İstanbul'da şifacı doktor aileyi soyup soğana çevirdi. Yargıya bile gidemiyorlar

İstanbul'da şifacı doktor aileyi soyup soğana çevirdi. Yargıya bile gidemiyorlar
İstanbul’da diyabet, kanser, epilepsi gibi hastalıklarını bitkisel ilaçlarla iyileştirdiğini söyleyen Mehmet Sıddık C. tarafından dolandırıldıklarını iddia eden Ceran ailesi, 18 yaşındaki epilepsi hastası ve zihinsel engelli oğulları Emirhan Ceran’ın tedavisi için bir yılda 180 bin TL harcadı. Ellerinde hiçbir belge olmadığı için yasal süreç başlatamadıklarını ifade eden Nazan Ceran, “Yasal bir sürece başvurmadık. Çünkü kanıtlayabileceğimiz hiçbir şey yok elimizde.” dedi.

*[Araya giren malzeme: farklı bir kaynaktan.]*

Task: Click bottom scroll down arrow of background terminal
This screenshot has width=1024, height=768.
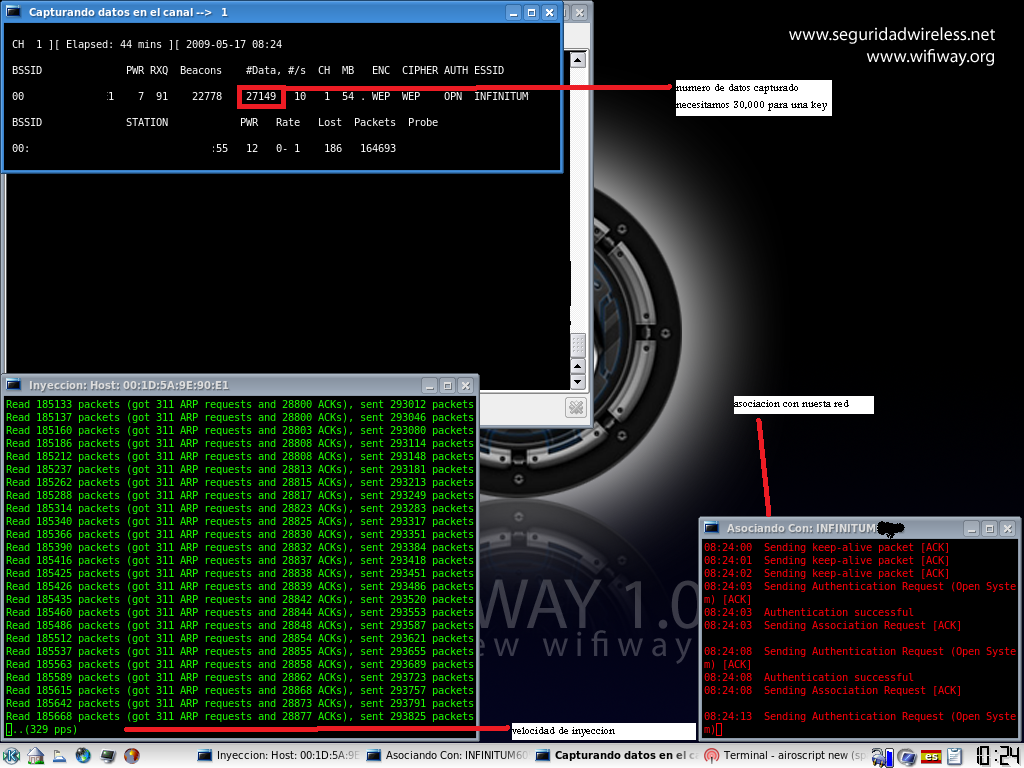Action: [x=577, y=381]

DHA’ın haberine göre, epilepsi hastası ve zihinsel engelli 18 yaşındaki oğulları Emirhan Ceran için sahte doktora inanan ve 180 bin lira harcama yaptıklarını söyleyen anne Nazan Ceran, “Pet şişede ilaç getiriyordu. Tanesi 2 bin liradan 10 tane iğne yaptı. 15 gün sonra Emirhan ağır nöbetler geçirmeye başladı. O doktor ilacın etkisi olduğunu söyledi, inandım. İlaçları kullanıp para ödemeye devam ettim” diye konuştu.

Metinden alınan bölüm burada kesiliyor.